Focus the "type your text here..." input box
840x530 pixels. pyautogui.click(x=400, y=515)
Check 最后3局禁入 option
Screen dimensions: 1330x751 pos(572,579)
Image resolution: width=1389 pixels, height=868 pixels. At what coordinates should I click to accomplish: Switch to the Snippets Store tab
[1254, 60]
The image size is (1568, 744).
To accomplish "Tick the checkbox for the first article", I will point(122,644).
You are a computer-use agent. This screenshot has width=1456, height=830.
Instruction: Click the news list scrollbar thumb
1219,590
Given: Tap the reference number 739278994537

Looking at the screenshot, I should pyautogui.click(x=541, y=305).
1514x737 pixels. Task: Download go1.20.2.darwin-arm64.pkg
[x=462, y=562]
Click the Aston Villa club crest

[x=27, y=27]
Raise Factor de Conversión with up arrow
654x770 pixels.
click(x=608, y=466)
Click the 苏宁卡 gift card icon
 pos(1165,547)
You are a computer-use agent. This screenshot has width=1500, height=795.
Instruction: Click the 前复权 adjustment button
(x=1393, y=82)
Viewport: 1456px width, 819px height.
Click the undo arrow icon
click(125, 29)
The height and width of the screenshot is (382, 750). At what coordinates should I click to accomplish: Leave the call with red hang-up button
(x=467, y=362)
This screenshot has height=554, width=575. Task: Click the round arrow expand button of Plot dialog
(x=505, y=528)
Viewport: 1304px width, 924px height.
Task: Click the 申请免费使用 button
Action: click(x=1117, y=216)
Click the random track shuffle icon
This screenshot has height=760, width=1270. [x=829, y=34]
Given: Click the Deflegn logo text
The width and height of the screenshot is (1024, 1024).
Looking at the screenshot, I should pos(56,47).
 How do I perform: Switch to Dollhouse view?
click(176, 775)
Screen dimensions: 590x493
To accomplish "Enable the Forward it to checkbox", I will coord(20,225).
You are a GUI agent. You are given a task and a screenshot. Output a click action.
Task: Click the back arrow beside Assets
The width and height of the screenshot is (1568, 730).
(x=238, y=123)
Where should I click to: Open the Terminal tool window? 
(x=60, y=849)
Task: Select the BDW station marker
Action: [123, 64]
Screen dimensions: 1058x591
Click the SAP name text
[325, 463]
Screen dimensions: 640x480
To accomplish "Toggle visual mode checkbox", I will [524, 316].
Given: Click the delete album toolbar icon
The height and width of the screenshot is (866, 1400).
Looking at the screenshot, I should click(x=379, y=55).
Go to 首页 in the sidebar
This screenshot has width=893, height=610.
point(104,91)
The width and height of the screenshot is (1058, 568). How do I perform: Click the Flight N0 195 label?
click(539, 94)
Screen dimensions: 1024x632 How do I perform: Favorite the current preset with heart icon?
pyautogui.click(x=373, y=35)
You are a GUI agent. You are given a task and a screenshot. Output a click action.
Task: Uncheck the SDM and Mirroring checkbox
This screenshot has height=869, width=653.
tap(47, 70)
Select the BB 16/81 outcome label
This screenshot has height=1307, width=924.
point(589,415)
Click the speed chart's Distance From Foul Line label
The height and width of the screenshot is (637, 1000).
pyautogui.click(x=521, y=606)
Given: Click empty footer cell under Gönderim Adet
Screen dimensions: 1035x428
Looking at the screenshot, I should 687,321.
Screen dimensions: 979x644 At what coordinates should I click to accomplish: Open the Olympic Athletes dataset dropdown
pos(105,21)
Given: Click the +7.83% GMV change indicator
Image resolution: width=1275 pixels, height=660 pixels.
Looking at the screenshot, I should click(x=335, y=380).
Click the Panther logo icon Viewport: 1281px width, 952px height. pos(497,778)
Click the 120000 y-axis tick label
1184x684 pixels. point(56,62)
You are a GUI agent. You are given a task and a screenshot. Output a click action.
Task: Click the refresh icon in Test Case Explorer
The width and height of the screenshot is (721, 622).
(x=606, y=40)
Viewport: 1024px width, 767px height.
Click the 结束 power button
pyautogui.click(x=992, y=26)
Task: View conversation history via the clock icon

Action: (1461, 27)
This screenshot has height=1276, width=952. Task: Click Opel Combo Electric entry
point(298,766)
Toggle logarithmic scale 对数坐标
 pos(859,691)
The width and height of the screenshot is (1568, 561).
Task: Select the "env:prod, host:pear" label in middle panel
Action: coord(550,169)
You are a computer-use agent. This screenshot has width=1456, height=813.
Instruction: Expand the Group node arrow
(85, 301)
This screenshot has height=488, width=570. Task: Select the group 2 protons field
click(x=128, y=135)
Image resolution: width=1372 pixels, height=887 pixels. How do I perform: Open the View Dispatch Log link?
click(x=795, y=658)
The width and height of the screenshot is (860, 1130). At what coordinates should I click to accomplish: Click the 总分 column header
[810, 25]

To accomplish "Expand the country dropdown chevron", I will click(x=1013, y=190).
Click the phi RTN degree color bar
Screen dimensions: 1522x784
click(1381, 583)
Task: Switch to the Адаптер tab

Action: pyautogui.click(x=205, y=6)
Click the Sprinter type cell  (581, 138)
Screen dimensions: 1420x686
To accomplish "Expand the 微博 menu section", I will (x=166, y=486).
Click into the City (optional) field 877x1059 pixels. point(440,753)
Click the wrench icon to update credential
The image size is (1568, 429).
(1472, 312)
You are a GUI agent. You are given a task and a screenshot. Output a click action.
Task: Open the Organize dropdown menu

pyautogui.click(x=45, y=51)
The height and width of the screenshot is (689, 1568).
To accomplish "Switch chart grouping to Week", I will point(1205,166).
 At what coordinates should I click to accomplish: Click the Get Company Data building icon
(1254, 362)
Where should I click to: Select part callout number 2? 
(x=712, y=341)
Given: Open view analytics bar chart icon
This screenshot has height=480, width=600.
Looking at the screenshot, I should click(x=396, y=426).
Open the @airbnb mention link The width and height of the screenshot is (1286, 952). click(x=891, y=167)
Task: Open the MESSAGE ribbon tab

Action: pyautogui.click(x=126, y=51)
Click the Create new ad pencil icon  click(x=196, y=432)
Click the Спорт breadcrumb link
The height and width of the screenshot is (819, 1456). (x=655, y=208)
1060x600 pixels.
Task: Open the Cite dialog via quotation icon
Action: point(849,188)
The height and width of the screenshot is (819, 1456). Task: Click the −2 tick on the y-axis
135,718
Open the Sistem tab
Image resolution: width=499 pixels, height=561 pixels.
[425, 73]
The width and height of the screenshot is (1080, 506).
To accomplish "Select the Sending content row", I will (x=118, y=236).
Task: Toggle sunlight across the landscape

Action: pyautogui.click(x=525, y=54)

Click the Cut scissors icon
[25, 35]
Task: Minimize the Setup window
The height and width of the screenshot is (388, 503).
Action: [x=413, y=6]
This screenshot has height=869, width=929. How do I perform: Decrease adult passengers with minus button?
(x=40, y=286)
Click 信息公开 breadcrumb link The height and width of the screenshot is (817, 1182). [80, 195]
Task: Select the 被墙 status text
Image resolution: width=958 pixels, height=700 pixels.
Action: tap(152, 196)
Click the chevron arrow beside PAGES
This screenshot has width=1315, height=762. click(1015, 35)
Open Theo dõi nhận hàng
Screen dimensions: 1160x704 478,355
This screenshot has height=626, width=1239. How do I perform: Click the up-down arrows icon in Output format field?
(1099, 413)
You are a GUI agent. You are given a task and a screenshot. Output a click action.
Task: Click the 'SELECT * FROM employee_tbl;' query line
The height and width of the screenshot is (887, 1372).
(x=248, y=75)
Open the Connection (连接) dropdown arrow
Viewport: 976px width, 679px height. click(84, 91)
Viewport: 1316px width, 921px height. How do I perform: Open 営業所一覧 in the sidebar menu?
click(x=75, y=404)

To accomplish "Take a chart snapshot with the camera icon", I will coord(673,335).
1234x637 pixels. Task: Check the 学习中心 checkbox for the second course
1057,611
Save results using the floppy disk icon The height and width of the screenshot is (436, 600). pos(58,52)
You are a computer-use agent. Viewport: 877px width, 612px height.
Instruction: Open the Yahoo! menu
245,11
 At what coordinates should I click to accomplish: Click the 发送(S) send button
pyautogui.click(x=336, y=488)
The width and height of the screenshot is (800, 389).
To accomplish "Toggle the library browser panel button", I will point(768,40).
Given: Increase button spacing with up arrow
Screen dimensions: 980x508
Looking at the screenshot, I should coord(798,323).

○ ○ ○ ○

_Short exercise_
Retype the rows from the line containing "The width and height of the screenshot is (800, 389)." through the end of the rows, both included, reproducing each one precisely.

_Exercise result_
The width and height of the screenshot is (800, 389).
To accomplish "Toggle the library browser panel button", I will point(768,40).
Given: Increase button spacing with up arrow
Screen dimensions: 980x508
Looking at the screenshot, I should coord(798,323).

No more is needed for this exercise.